El Chile que Droguett tiene en su cabeza está limpiamente partido en dos: de un lado los violentos, los oligarcas, los políticos, los esbirros del Estado, los militares, los médicos y abogados, incluso los miserables degradados por su propia pobreza, y del otro los seres violentados, los estudiantes, las mujeres, los bandidos, los niños con patas de perro, las víctimas inocentes de la dictadura. Poco le dicen los matices ideológicos o las discusiones políticas que fueron tan importantes durante todo el siglo XX. Para Droguett lo que cuenta es exactamente lo que prometía en su primer libro: la sangre derramada, que vuelve a verterse al ritmo de su prosa hipnótica, parecida a veces al latido de una arteria rota o a una letanía religiosa.
Los años de dictadura, la mala conciencia de la transición y probablemente el incurable romanticismo de sus lectores lo han vuelto un profeta y han hecho una interpretación tal vez demasiado literal de sus obras. Un grupo de excelentes críticos literarios reunido en Poitiers (Francia), en 1981, por ejemplo, pareció corroborar una a una sus afirmaciones, como si de verdad la historia de Chile fuera exclusivamente una tragedia de proporciones épicas. Yo quisiera creer que no: ciertamente las naciones se construyen sobre un largo olvido, como dijo Ernest Renan, sobre el largo silencio de sus violencias, pero es indudable que también lo hacen sobre el diálogo y el intercambio, el reconocimiento y la solidaridad.

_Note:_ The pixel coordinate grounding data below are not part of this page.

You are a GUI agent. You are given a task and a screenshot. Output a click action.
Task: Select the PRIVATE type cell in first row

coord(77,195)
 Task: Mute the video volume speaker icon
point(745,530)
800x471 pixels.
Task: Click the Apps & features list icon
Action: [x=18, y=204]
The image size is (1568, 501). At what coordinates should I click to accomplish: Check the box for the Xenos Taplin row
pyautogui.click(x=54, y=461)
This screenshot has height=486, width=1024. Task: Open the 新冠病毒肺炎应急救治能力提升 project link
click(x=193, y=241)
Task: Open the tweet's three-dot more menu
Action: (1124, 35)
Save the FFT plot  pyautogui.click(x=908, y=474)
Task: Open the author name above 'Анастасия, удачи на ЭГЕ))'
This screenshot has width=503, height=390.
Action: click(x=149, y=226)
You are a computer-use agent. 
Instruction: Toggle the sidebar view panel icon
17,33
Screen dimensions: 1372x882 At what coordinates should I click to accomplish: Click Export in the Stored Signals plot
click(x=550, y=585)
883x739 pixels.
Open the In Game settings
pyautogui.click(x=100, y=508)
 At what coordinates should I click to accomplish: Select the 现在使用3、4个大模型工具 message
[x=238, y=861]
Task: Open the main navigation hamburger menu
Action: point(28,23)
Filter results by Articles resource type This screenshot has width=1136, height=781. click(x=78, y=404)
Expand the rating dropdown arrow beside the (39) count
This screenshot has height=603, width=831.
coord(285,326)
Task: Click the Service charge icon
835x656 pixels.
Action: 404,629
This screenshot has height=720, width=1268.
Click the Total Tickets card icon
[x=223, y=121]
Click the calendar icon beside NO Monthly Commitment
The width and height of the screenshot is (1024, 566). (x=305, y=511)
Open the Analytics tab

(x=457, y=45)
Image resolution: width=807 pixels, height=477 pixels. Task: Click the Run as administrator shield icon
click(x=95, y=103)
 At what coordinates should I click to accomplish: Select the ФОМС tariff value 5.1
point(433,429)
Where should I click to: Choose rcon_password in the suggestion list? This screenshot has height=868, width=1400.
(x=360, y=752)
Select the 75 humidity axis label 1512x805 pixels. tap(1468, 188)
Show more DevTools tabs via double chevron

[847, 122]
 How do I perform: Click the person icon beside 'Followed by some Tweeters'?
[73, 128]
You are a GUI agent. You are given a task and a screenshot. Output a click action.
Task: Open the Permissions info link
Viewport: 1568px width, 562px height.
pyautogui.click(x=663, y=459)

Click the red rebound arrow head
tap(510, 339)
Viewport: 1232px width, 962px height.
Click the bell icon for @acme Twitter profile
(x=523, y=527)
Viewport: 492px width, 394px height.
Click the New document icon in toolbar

Y sobre esto la obra de Carlos Droguett también tiene algo que decir. De libro en libros sus personajes van dejando de tener sustancia ideológica, materia política, van dejando de ser la representación precisa de un sector de la sociedad que otro sector se dedica a perseguir. Van convirtiéndose en víctimas gratuitas, en fantasmas, en lo irrepresentable. Bobi, por ejemplo, una y otra vez pregunta qué cosa es esa cosa que es él, un niño con pies de perro, y nadie puede contestarle.
Pero decir nadie es en realidad decir todos, y los que persiguen a Bobi son, vistas las cosas de este modo, todos los chilenos, una abstracción que muchos escritores –Blest Gana, Edwards Bello, Emar, Latorre– concibieron tan diversa que les parecía impensable como unidad. Carlos Droguett, por el contrario, es tal vez uno de los primeros escritores que, por la vía paradójica del exabrupto, cree que Chile es, de verdad, una comunidad imaginable.